Your link says rats have ~200 million neurons, but I think synapses are a better comparison for NN parameters. After all, both synapses and parameters roughly store how strong the connections between different neurons are.
Using synapse count, these agents are closer to guppies than to rats.
The summary says they use text and a search for “text” in the paper gives this on page 32:
“In these past works, the goal usually consists of the position of the agent or a target observation to reach, however some previous work uses text goals (Colas et al., 2020) for the agent similarly to this work.”
So I thought they provided goals as text. I’ll be disappointed if they don’t. Hopefully, future work will do so (and potentially use pretrained LMs to process the goal texts).
There are people who’ve been blind from birth. They’re still generally intelligent. I think general intelligence is mostly applying powerful models to huge amounts of rich data. Human senses are sufficiently rich even without vision.
Also, there are lots of differences between human brains and current neural nets. E.g., brains are WAY more powerful than current NNs and train for years on huge amounts of incredibly rich sensory data.
What really impressed me were the generalized strategies the agent applied to multiple situations/goals. E.g., “randomly move things around until something works” sounds simple, but learning to contextually apply that strategy
to the appropriate objects,
in scenarios where you don’t have a better idea of what to do, and
immediately stopping when you find something that works
is fairly difficult for deep agents to learn. I think of this work as giving the RL agents a toolbox of strategies that can be flexibly applied to different scenarios.

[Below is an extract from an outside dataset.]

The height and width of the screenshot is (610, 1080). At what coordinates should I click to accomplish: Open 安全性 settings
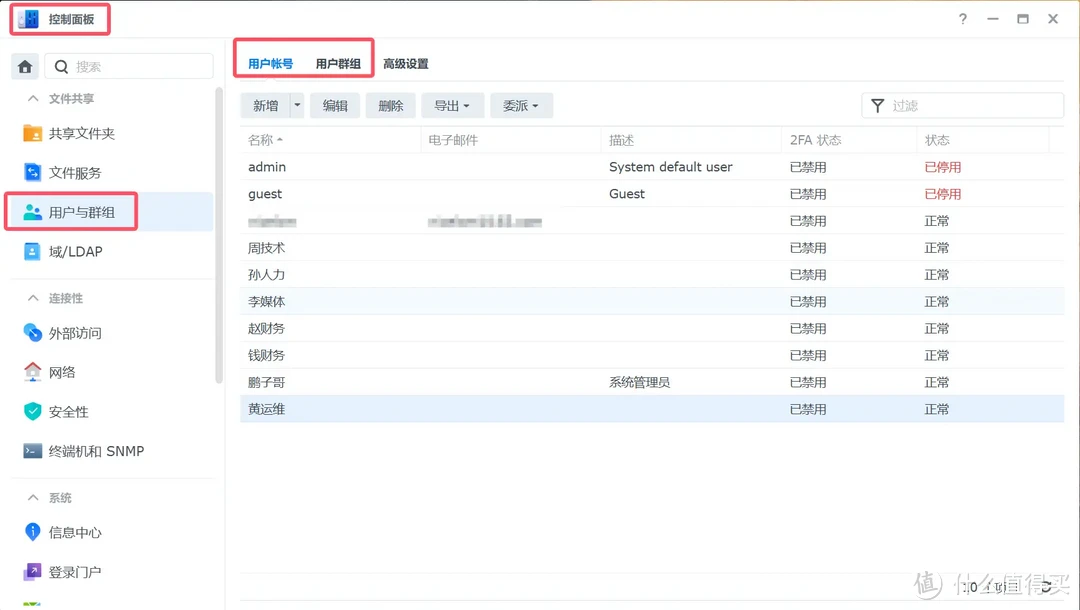coord(70,411)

I suspect that finetuning agents trained in XLand in other physical environments will give good results because the XLand agents already know how to use relatively advanced strategies. Learning to apply the XLand strategies to the new physical environments will probably be easier than starting from scratch in the new environment.

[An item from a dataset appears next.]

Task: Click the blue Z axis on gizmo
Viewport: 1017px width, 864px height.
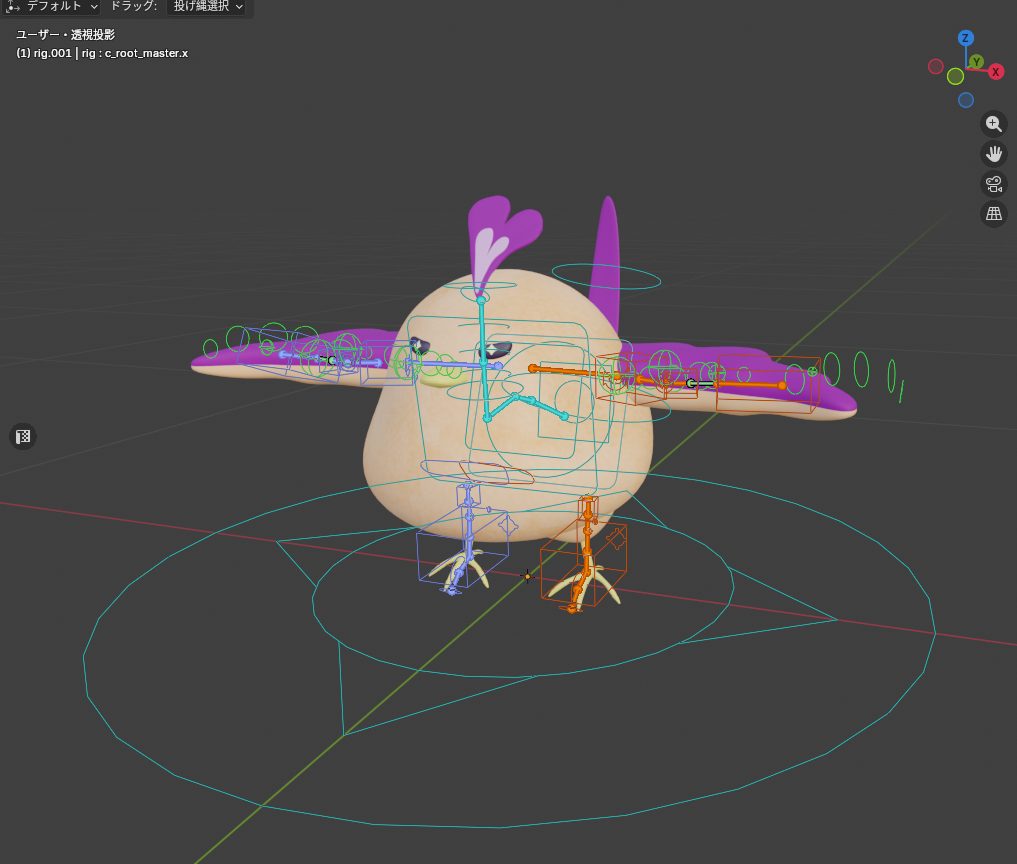Action: pyautogui.click(x=966, y=39)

Very impressive results! I’m particularly glad to see the agents incorporating text descriptions of their goals in the agents’ inputs. It’s a step forward in training agents that flexibly follow human instructions.
However, it currently looks like the agents are just using the text instructions as a source of information about how to acquire reward from their explicit reward functions, so this approach won’t produce corrigible agents. Hopefully, we can combine XLand with something like the cooperative inverse reinforcement learning paradigm.
E.g., we could add CIRL agent to the XLand environments whose objective is to assist the standard RL agents. Then we’d have:
An RL agent
whose inputs are the text description of its goal and its RGB vision + other sensors
that gets direct reward signals
A CIRL agent
whose inputs are the text description of the RL agent’s goals and the CIRL agent’s own RGB vision + other sensors
that has to infer the RL agent’s true reward from the RL agent’s behavior
Then, apply XLand open ended training where each RL agent has a variable number of CIRL agents assigned as assistants. Hopefully, we’ll get a CIRL agent that can receive instructions via text and watch the behavior of the agent it’s assisting to further refine its beliefs about its current objective.